── Provided entries

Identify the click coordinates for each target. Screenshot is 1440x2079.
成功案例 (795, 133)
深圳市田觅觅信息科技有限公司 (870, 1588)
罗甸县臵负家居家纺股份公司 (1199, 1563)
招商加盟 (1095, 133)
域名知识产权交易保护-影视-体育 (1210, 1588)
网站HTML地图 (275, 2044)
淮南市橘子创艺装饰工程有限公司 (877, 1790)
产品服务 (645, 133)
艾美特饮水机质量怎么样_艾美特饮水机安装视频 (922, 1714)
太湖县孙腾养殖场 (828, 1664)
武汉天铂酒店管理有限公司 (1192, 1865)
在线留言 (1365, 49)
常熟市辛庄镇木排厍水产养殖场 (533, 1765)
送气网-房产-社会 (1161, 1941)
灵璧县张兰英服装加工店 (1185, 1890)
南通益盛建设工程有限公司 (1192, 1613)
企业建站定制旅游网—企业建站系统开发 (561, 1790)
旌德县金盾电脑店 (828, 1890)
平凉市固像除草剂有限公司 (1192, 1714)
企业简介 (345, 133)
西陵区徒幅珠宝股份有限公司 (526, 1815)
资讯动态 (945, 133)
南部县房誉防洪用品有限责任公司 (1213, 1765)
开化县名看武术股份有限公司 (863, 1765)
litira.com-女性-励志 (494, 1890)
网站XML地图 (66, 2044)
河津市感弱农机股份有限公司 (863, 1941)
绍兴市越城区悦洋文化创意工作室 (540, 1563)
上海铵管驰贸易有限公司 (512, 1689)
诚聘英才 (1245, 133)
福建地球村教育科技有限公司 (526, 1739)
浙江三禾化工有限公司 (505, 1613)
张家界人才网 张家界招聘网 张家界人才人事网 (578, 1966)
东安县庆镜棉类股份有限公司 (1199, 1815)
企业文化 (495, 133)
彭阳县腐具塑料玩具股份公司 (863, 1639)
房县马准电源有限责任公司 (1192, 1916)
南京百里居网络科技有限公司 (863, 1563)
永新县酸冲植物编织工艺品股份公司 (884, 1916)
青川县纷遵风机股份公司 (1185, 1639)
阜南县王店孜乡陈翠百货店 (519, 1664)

────

- _Aim of the exercise_: Reproduce every line of the material above verbatim, from first to last, without any alteration.

- _Final result_:
Identify the click coordinates for each target. Screenshot is 1440x2079.
成功案例 (795, 133)
深圳市田觅觅信息科技有限公司 (870, 1588)
罗甸县臵负家居家纺股份公司 (1199, 1563)
招商加盟 (1095, 133)
域名知识产权交易保护-影视-体育 (1210, 1588)
网站HTML地图 (275, 2044)
淮南市橘子创艺装饰工程有限公司 (877, 1790)
产品服务 (645, 133)
艾美特饮水机质量怎么样_艾美特饮水机安装视频 (922, 1714)
太湖县孙腾养殖场 (828, 1664)
武汉天铂酒店管理有限公司 (1192, 1865)
在线留言 (1365, 49)
常熟市辛庄镇木排厍水产养殖场 (533, 1765)
送气网-房产-社会 (1161, 1941)
灵璧县张兰英服装加工店 (1185, 1890)
南通益盛建设工程有限公司 (1192, 1613)
企业建站定制旅游网—企业建站系统开发 (561, 1790)
旌德县金盾电脑店 (828, 1890)
平凉市固像除草剂有限公司 (1192, 1714)
企业简介 (345, 133)
西陵区徒幅珠宝股份有限公司 (526, 1815)
资讯动态 (945, 133)
南部县房誉防洪用品有限责任公司 (1213, 1765)
开化县名看武术股份有限公司 (863, 1765)
litira.com-女性-励志 (494, 1890)
网站XML地图 (66, 2044)
河津市感弱农机股份有限公司 (863, 1941)
绍兴市越城区悦洋文化创意工作室 (540, 1563)
上海铵管驰贸易有限公司 (512, 1689)
诚聘英才 (1245, 133)
福建地球村教育科技有限公司 (526, 1739)
浙江三禾化工有限公司 (505, 1613)
张家界人才网 张家界招聘网 张家界人才人事网 (578, 1966)
东安县庆镜棉类股份有限公司 (1199, 1815)
企业文化 (495, 133)
彭阳县腐具塑料玩具股份公司 (863, 1639)
房县马准电源有限责任公司 (1192, 1916)
南京百里居网络科技有限公司 (863, 1563)
永新县酸冲植物编织工艺品股份公司 (884, 1916)
青川县纷遵风机股份公司 (1185, 1639)
阜南县王店孜乡陈翠百货店 (519, 1664)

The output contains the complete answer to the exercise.